O título deste artigo tem rasteira. Daí que invoquemos moderação nas apreciações. Com “fraquinho” não queremos dizer entusiasta – ainda que o fosse, a liberdade assim o permite – do regime autoritário que vigorou em Portugal. O que interessa a um artista como Stan Douglas é antes o tempo, a história como precursor de quebras, momentos-chave que ditam novas regras num país ou território que até então as desconhecia. 

“Interessei-me pelo contexto da revolução que aconteceu em Portugal em 1974 porque pensei que seria um bom palco para reencenar o romance de Joseph Conrad”, disse o artista à agência Lusa durante a preview de imprensa. Algo caiu aqui sem recurso a pára-quedas, certo? Expliquemos: é que a obra central desta exposição chama-se “The Secret Agent”, uma adaptação ficcionada do livro de 1907, com o mesmo nome, de Joseph Conrad. A obra, com 52 minutos, foi gravada em Lisboa durante três semanas de Março de 2015 e conta com actores portugueses como Miguel Guilherme, Gonçalo Waddington, Albano Jerónimo, Beatriz Batarda, Marcelo Urgeghe e Carloto Cotta, entre muitos outros.

E a esta instalação cinemática juntam-se duas outras: “Disco Angola” (2012), que reúne oito fotografias em torno da descolonização portuguesa em Angola, bem como o início da guerra civil, em contraponto com o surgimento do disco sound, um estilo que emergia à época na cena underground nova-iorquina; e “Luanda-Kinshasa”, uma videoprojecção em que podemos ver um conjunto de músicos a tocar estilos vários – jazz, funk, electrónica, afrobeat – num estúdio de gravação. “Stan Douglas: Interregnum” é precisamente essa exploração da ficção como forma de contar a realidade. Ou simplesmente não contar. É inaugurada hoje e fica até 14 de Fevereiro de 2016 no Museu Berardo, Centro Cultural de Belém. 

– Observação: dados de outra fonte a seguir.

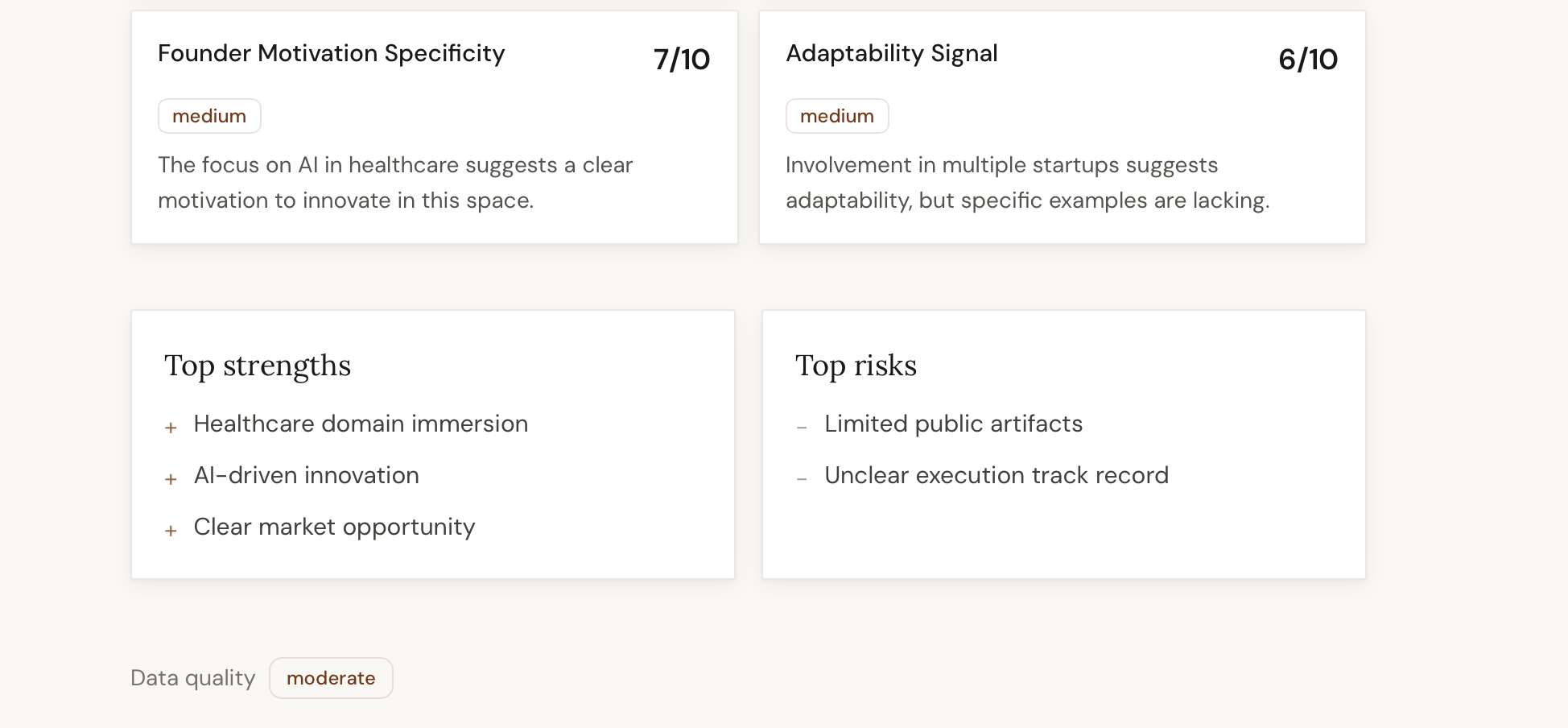Click the minus icon before Unclear execution track record

click(x=802, y=479)
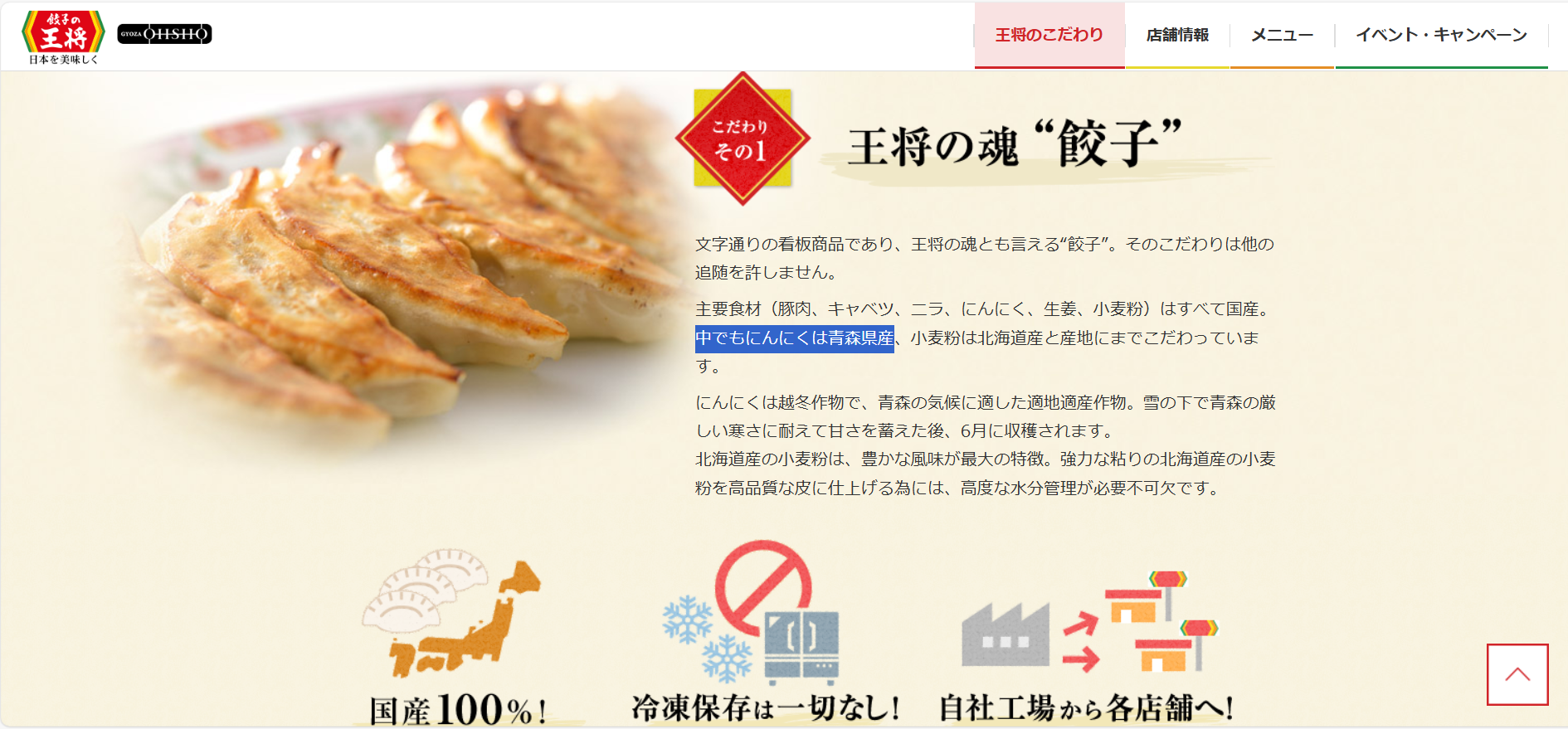Go to イベント・キャンペーン page

[1441, 35]
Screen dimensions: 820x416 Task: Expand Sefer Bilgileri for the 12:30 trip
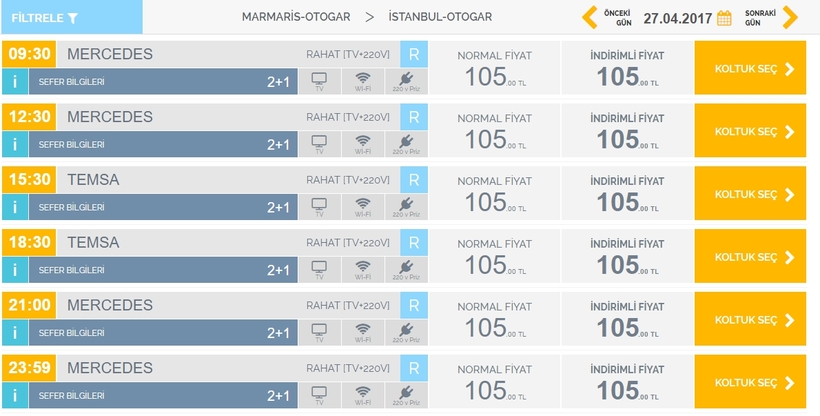click(163, 144)
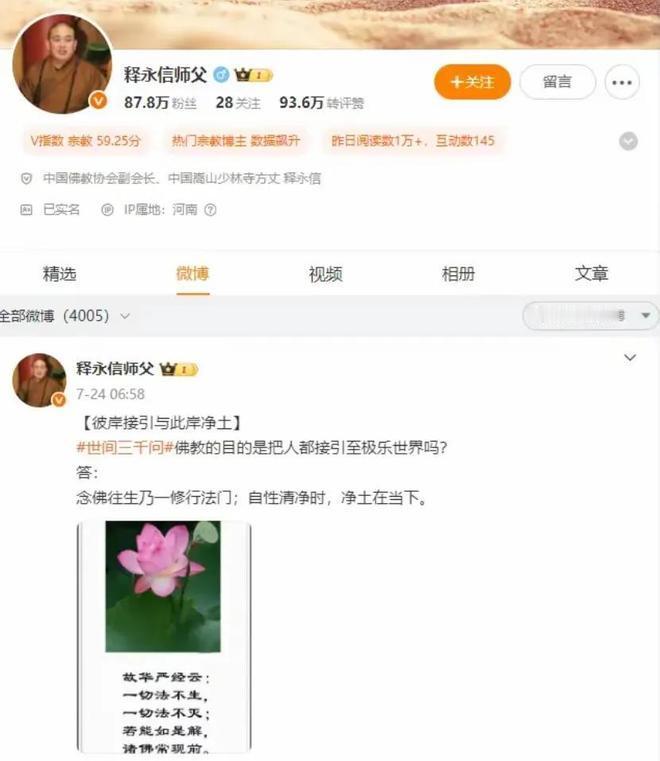This screenshot has height=761, width=660.
Task: Select the 精选 tab
Action: point(60,274)
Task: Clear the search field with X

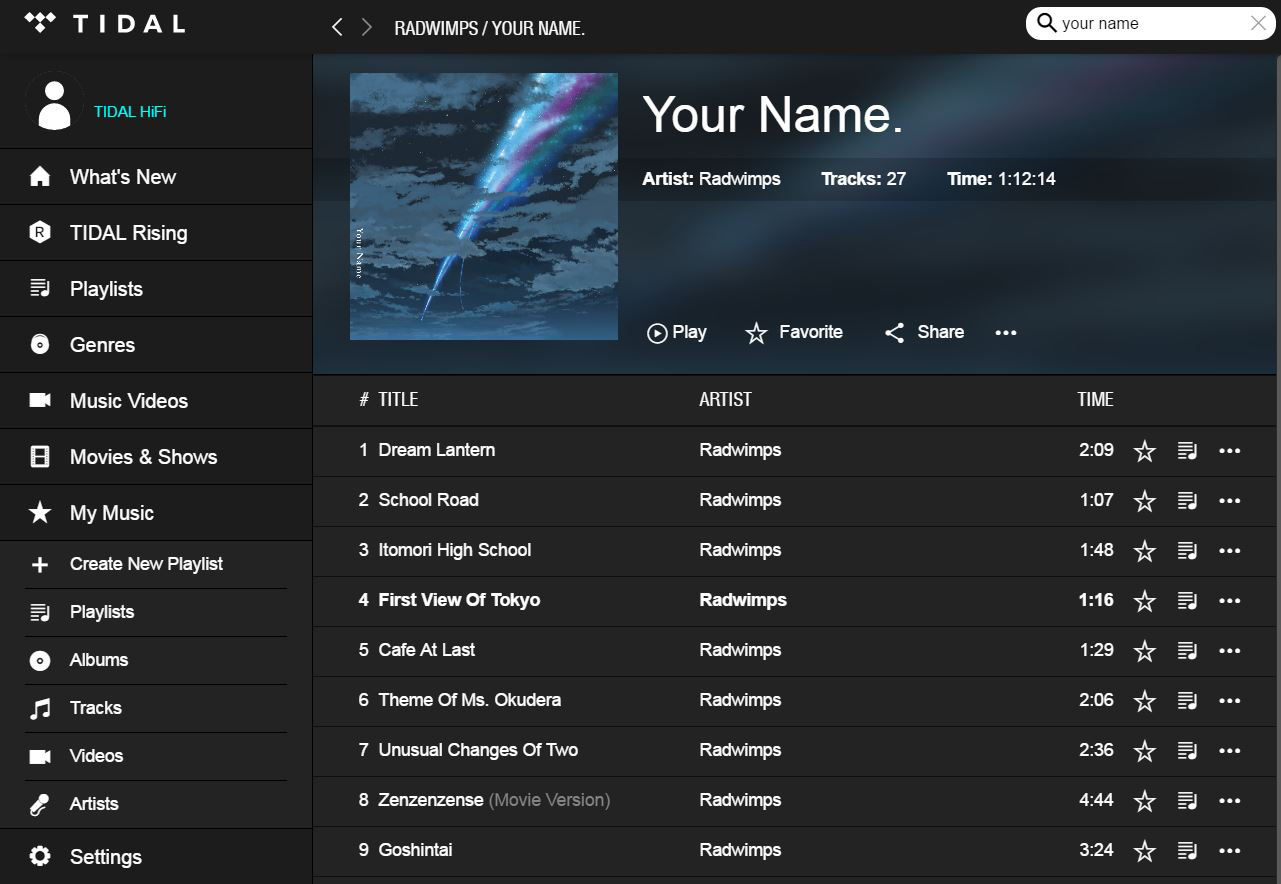Action: point(1258,24)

Vamos por partes, que neste caso são três. Tomemos como exemplo a primeira edição do Cascais Jazz, em 1971, que contou com a lenda Miles Davis em palco, tal como um punhado de outros nomes, registando-se entre eles Dewey Redman e Charlie Haden. Este último, ao apresentar “Song for Che”, dedicou-a aos movimentos de libertação de Angola e Moçambique. Nessa altura, a PIDE tentou invadir o palco, parar a contenda revolucionária, coisa que não viria a acontecer por receio. Como de costume, Haden foi detido e só depois entregue à embaixada dos EUA.

Este episódio é parte das descobertas que Douglas fez durante a sua investigação sobre a década de 70 em Portugal, peça essencial para ficcionar os eventos que se sugerem em “Disco Angola” e em “Luanda-Kinshasa”. Sobretudo no que a esta última diz respeito, já que os oito músicos – de diferentes etnias e vestuários – situam a acção no início dos anos 70 no estúdio nova-iorquino The Church, onde Miles Davis gravou de 1954 a 1981. 

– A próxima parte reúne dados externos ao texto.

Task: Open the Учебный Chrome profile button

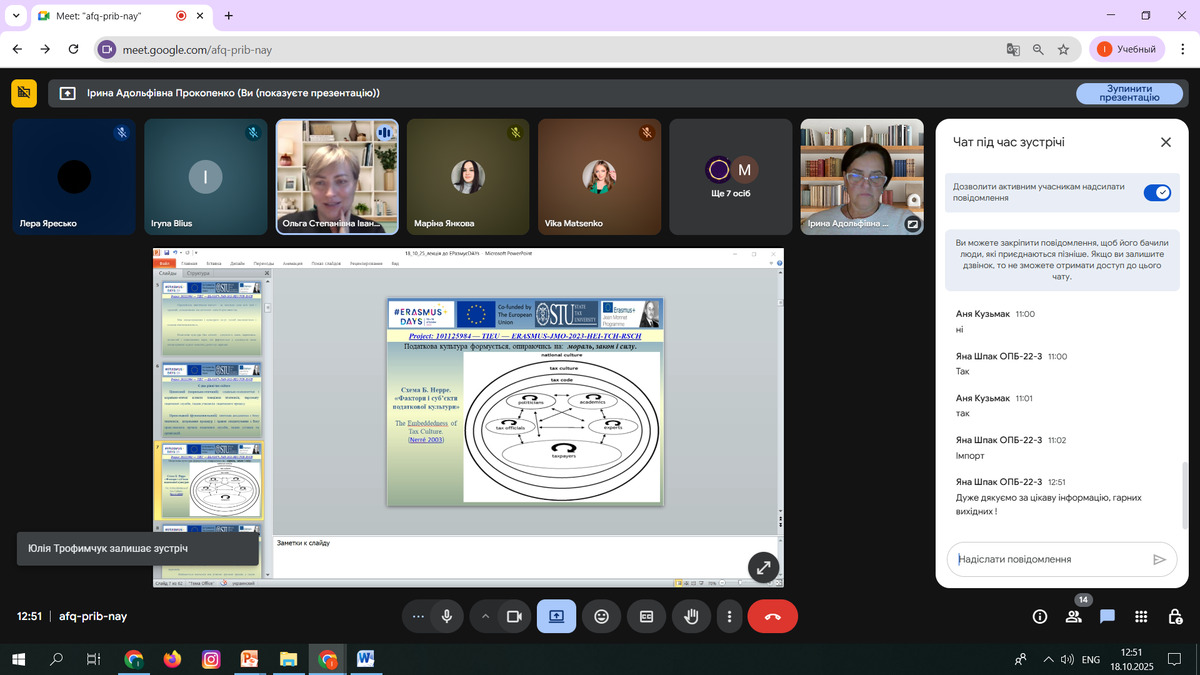Action: click(1127, 49)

“Disco Angola” é a mistura estranha que antes anunciámos. O foco vai para fotografias de clubes profundamente heterogéneos, onde gays e heterossexuais, afro-americanos e ítalo-americanos, todas estas uniões paradoxais, dançavam diversos registos musicais. 

Por seu lado, “The Secret Agent” incorre numa ficcionada tentativa falhada de um atentado na capital portuguesa, por oposição ao romance de 1907, que aborda um ataque terrorista no Observatório de Greenwich, em Londres, não concluído. E diga-se que o filme de Douglas tem estreia mundial no Museu Berardo.

Stan Douglas: Nascido em 1960 em Vancouver, o artista teve a sua primeira exibição a solo em 1981. Desde então tem trabalhado através de instalações que envolvem vídeos ou fotografias. Imagem, sobretudo isso.